Alguém acredita que Joãozinho não é hoje mais jogador que o que era quando chegou de Aveiro? Devia ter sido Jefferson a chegar em Janeiro. É bem mais jogador e hoje já tinha passado por um bom processo de aprendizagem. Já estaria a um nível diferente.

quinta-feira, 18 de abril de 2013

Curiosidades na dança das transferências

Há mais de dois meses, num texto bem polémico por desvalorizar individualmente muitos dos jogadores do Sporting, foi-nos solicitado um onze de jogadores da Primeira Liga sem ligação ao FC Porto, SL Benfica e Sporting de Braga que entrasse directamente no onze inicial do Sporting.

Hoje com a noticia de um eventual interesse do SL Benfica em Steven Vitória houve a curiosidade de voltar atrás no blog e recuperar o onze escolhido há mais de dois meses "eu excluí o GR. certo? DD - Anderson DE - Jefferson DC - Roberge e Vitória MC - Vitor, Leão, F.Augusto  Ext - Ricardo e Licá Av - Ghilas", como contendo jogadores que entrariam directamente para a equipa titular do Sporting. 

A curiosidade maior foi reparar que no período temporal que dista do comentário até ao dia de hoje, vários foram os jogadores escolhidos que foram associados aos três grandes do futebol português. Roberge e Jefferson ao Sporting, Steven Vitória ao SL Benfica, Filipe Augusto ao SL Benfica e FC Porto, Ricardo ao FC Porto. Outros como Vitor, Ghilas e André Leão já haviam sido associados a clubes de maior dimensão bem antes de publicado o comentário.

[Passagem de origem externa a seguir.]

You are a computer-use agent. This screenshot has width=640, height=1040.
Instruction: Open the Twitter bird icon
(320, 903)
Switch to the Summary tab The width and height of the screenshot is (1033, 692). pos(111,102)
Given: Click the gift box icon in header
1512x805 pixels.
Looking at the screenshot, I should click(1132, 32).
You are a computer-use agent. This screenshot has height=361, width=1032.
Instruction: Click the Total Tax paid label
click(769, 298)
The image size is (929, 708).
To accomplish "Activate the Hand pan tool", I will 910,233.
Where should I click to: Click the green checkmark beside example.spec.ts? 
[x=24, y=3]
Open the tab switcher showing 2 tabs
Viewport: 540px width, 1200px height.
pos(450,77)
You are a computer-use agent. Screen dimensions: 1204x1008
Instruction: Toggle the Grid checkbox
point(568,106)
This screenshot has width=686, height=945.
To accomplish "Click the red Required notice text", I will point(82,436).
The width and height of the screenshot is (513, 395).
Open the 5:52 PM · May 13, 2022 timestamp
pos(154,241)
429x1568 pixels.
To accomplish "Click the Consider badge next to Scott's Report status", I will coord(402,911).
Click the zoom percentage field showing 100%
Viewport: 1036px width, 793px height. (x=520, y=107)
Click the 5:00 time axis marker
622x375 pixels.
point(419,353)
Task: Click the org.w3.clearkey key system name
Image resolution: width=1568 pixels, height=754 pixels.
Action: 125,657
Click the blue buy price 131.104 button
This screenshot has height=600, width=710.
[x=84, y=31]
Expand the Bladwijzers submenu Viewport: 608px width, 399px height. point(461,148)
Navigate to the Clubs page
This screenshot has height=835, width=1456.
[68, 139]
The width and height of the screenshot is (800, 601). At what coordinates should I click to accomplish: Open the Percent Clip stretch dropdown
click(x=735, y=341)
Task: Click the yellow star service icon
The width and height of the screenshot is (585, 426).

E se há a crença que os dez jogadores nomeados (como poderiam ser outros dez ou mais) entrariam directo no onze do Sporting (não ao mesmo tempo, naturalmente. Apenas se fossem contratados individualmente), significa tal que se deva avançar para a contratação das referidas mais valias no imediato? 

Não. Nem pensar. E nem é pelo projecto (aposta na formação) que se começa a definir por Alvalade. Há dois meses a comparação era entre Anderson e Miguel Lopes, entre Vitória / Roberge, e Rojo / Boulahrouz, entre Joãozinho e Jefferson, Vitor, Leão e Augusto, qualquer um deles entraria no lugar de Adrien, Ricardo e Licá entrariam fácil no lugar de Capel, e Ghilas no de ponta de lança. Ainda assim, não se sugeria as contratações. Serem na nossa opinião superiores a vários dos que estavam a jogar de início em Alvalade não significa por si só que seriam mais valias o suficientemente capazes de devolver a ilusão ao Sporting. 

Pelo perfil (idade / qualidade) apenas dois dos dez mencionados nos levariam sem qualquer hesitação a assinar por baixo como reforços para a nova época. Filipe Augusto e Ghilas.